Uniformed Howard County Police Department (HCPD) officers who regularly interact with members of the public are required to wear and operate body worn cameras (BWCs), this included Patrol, Community Outreach, School Resource Officers, Traffic Investigations, and Tactical. The FY23 approved budget provides funding, effective July 1, to purchase BWCs for remaining HCPD officers, including detectives and non-uniformed officers.
Cameras will be automatically activated every time an officer turns on emergency equipment in a patrol car, turns on a Taser, or removes a firearm from its holster. Vehicles and holsters are being equipped with sensors to ensure cameras are immediately activated in these situations. Officers will activate BWCs for legitimate law enforcement purposes only. The HCPD has compiled additional frequently asked questions about the body worn camera program online.

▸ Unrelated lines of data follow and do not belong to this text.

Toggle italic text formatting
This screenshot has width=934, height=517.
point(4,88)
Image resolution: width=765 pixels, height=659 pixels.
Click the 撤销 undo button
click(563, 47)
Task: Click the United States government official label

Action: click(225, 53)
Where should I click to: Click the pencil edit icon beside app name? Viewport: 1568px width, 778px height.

"This project is a reflection of the county’s commitment to the outstanding relationships of trust and transparency our police department has long-established with the community," said Police Chief Gregory Der. "It is always our goal to offer the best possible practices in law enforcement to the Howard County community. Body cameras will now be another tool to help us achieve that. We remain committed to respecting and protecting all of the people we serve."
The State’s Attorney Office has hired 15 new positions to manage the workload for cases with video footage, out of the approximately 11,000 total cases handled by the office. The office has 30 days from when the defendant has been formally advised of the charges being brought against them or from when their defense counsel enters their appearance on the defendant’s behalf to provide discovery on any information: to be used in court to prove guilt; that may show the innocence of the accused; or undermines the credibility of their witnesses.

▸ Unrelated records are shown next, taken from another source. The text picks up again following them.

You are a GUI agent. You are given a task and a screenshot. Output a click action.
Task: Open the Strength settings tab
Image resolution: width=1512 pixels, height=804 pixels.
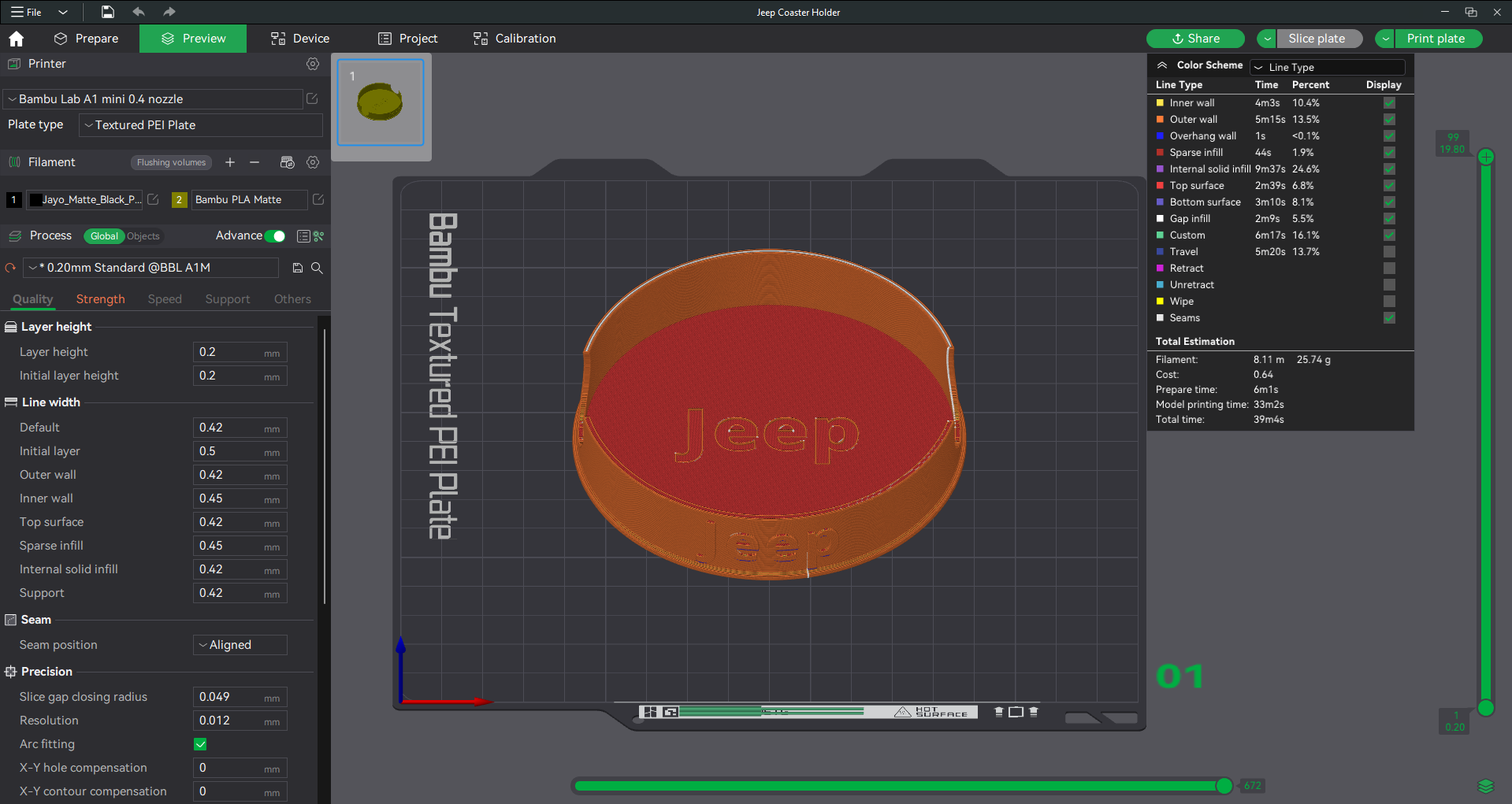(100, 299)
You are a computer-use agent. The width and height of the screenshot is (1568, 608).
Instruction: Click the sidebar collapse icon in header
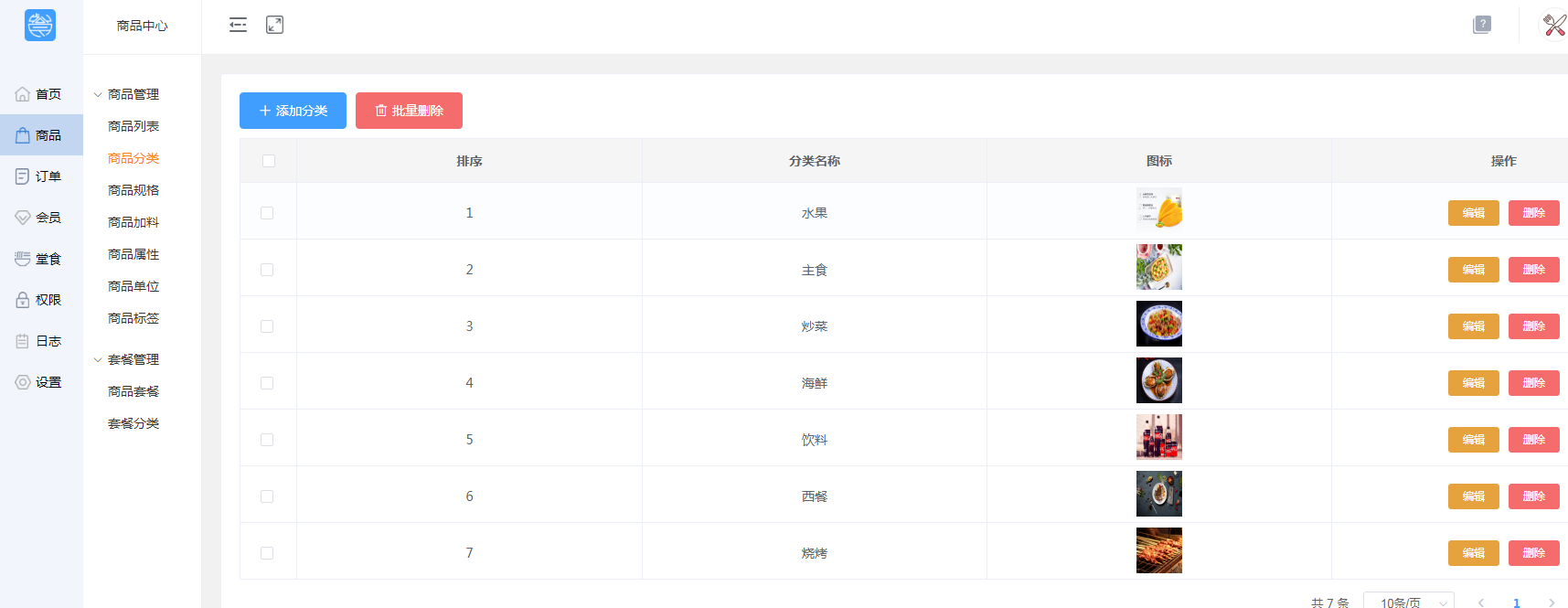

In cases that are handled by the State’s Attorney’s Office, footage from every responding officer must be reviewed and analyzed, redacted, tagged for certain moments, compared to paper police reports, used in court, and stored for as required by law. The program costs include training for new staff members and technical needs to store and review footage.
“Our office has been working diligently, over the last eight months, to hire a new unit and conduct extensive training in preparation for the launch of the body-worn camera program,” said State’s Attorney Rich Gibson. “We hope that as we begin to employ this new technology, the public will discover that BWC’s are not only helpful in viewing law enforcement’s interaction with the public, but also serve as an invaluable tool, from an evidence perspective, in prosecuting a case and securing a conviction.”
“The Sheriff’s Office has worked hard to ensure that our deputies are trained, and the necessary equipment is ready,” said Sheriff Marcus Harris. “Body worn cameras are going to provide a level of transparency that will help build trust between law enforcement and the community.”
"The Howard County Police Supervisors Alliance recognizes the value of body worn cameras for officers, supervisors, and the public,” said Howard County Police Supervisors Alliance President Clay Davis. “This is a step that will better enable police supervisors to work effectively with the officers they oversee and with the members of our community. After years of research and planning by the HCPD, we appreciate our county leaders bringing this technology to Howard County."
“FOP Lodge 21 supports the body worn camera program and appreciates the collaborative efforts made by Chief Der and County Executive Ball in seeking the FOP’s input to make an all-inclusive program,” said FOP Lodge 21 President Jamie Flynn.